Divorces are difficult in general, but when one or both spouses have a high net worth, dividing assets can be complex. In your divorce, you will want to protect your assets. Learn more about how high net worth divorces are different from normal divorces, and what you can do to ensure your assets remain in your control.
What is a High Net Worth Divorce?
A high net worth divorce occurs when a couple accumulates a large amount of assets during their marriage. Upon their divorce, these marital assets will need to be divided. This can be labor intensive due to the amount or high value of assets, as well as for other reasons, such as hidden assets.

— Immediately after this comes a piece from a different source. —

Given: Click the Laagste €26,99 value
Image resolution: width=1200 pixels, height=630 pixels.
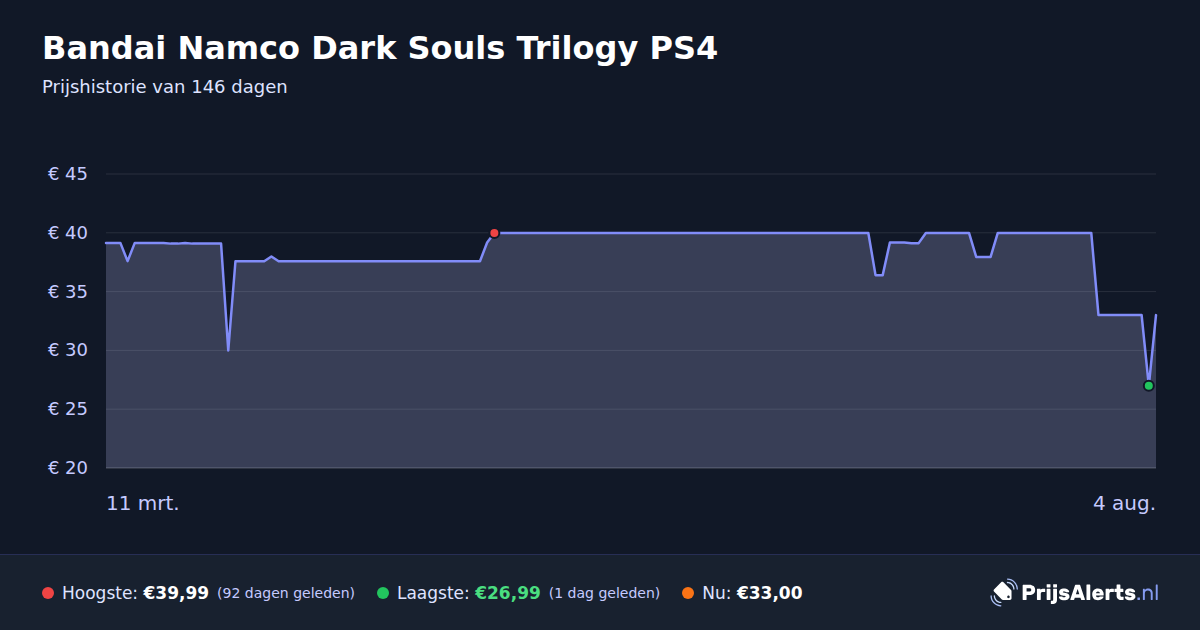Looking at the screenshot, I should (x=508, y=593).
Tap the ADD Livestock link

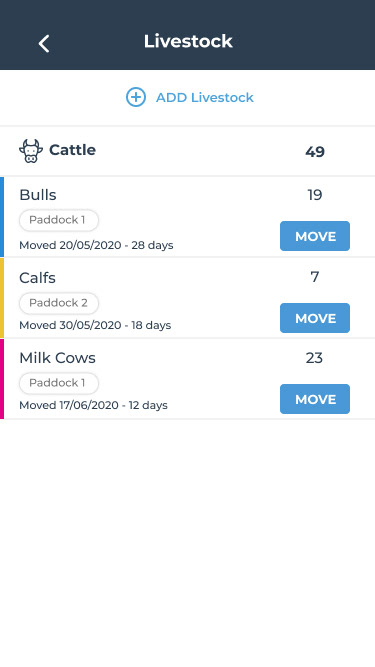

How to Handle Asset Division
In a high net worth divorce, asset division can be a painstaking process. Often, couples with a high net worth will have extensive financial accounts to review, as well as businesses or practices, pension and retirement plans, stocks, furnishings and art, vehicles, and real estate to document and evaluate. Gathering all this information before the divorce is important, so that you have a record of your marriage’s finances in case of wasteful dissipation or any attempts to hide assets.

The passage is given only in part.